Assignment: Go through the records, and copy each line in which the string "left" is present.

Records shown:
□ □ □ □

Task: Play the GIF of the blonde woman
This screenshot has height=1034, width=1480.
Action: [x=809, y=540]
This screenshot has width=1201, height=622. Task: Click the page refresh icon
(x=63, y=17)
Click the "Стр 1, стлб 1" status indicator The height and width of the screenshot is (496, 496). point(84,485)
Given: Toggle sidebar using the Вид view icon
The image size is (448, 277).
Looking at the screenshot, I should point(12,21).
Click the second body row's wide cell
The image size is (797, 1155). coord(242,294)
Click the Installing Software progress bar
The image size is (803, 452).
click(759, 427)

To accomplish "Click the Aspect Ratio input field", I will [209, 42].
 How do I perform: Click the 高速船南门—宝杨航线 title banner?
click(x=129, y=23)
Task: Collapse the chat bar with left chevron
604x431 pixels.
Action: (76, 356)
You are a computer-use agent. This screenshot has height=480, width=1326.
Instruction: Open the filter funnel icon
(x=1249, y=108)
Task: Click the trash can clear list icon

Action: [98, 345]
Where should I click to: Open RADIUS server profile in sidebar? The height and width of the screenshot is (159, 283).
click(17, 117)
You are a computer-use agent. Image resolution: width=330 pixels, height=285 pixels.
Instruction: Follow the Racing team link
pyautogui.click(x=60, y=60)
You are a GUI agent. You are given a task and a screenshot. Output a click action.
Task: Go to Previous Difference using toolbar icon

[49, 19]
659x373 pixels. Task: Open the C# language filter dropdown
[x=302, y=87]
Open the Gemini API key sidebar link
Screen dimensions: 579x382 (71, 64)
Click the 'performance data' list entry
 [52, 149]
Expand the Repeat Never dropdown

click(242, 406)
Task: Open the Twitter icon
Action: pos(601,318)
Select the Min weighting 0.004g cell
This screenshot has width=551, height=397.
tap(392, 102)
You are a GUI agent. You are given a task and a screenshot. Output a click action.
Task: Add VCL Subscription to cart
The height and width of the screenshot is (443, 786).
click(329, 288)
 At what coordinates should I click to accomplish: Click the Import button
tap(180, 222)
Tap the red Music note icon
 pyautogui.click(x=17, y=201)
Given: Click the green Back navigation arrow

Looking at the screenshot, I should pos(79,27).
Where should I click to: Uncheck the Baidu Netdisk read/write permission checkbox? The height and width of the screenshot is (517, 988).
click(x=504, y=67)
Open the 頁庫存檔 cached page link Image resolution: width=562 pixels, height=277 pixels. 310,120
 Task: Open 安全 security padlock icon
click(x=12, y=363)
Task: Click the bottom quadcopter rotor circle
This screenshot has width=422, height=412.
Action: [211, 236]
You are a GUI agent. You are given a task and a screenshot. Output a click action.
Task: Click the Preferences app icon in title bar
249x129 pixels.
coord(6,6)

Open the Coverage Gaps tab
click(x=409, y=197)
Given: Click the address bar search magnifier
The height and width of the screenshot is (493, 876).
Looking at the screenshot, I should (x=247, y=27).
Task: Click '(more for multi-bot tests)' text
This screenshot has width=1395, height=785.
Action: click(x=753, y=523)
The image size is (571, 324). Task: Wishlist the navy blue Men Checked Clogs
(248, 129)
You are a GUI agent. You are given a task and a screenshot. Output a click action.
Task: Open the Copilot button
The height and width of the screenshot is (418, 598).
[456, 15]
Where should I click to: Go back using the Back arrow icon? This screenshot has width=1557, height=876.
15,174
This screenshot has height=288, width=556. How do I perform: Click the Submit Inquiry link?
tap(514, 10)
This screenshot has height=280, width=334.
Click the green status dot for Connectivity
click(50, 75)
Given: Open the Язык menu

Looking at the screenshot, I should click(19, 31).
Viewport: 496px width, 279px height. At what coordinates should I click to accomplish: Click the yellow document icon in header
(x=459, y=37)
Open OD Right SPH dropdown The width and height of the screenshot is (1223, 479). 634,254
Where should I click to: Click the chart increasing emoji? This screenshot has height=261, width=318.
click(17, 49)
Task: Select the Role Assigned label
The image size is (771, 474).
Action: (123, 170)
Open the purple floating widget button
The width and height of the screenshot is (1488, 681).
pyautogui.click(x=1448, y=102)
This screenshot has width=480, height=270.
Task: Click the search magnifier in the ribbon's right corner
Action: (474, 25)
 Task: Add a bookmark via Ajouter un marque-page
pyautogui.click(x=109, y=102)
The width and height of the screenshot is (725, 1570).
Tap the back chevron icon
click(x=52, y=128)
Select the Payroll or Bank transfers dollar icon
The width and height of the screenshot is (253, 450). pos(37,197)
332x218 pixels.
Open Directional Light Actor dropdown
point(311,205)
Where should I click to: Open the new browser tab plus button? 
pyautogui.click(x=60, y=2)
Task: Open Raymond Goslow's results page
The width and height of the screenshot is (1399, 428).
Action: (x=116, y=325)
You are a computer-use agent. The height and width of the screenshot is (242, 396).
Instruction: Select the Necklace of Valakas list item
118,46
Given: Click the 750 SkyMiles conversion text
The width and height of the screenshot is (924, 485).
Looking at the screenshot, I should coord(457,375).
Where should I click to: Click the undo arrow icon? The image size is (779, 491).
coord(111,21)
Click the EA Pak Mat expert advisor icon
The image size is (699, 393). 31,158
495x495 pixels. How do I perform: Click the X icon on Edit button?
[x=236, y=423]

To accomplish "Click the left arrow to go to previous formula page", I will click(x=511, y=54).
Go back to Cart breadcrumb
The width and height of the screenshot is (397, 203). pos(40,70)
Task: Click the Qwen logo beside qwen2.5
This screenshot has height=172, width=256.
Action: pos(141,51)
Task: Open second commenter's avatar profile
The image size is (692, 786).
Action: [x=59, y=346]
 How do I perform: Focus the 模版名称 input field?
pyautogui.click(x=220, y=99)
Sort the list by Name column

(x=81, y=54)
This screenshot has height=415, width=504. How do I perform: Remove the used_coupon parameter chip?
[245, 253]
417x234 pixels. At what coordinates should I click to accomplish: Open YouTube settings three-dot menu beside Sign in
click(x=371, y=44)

□ □ □ □

Expected answer:
Task: Collapse the chat bar with left chevron
To accomplish "Click the left arrow to go to previous formula page", I will click(x=511, y=54).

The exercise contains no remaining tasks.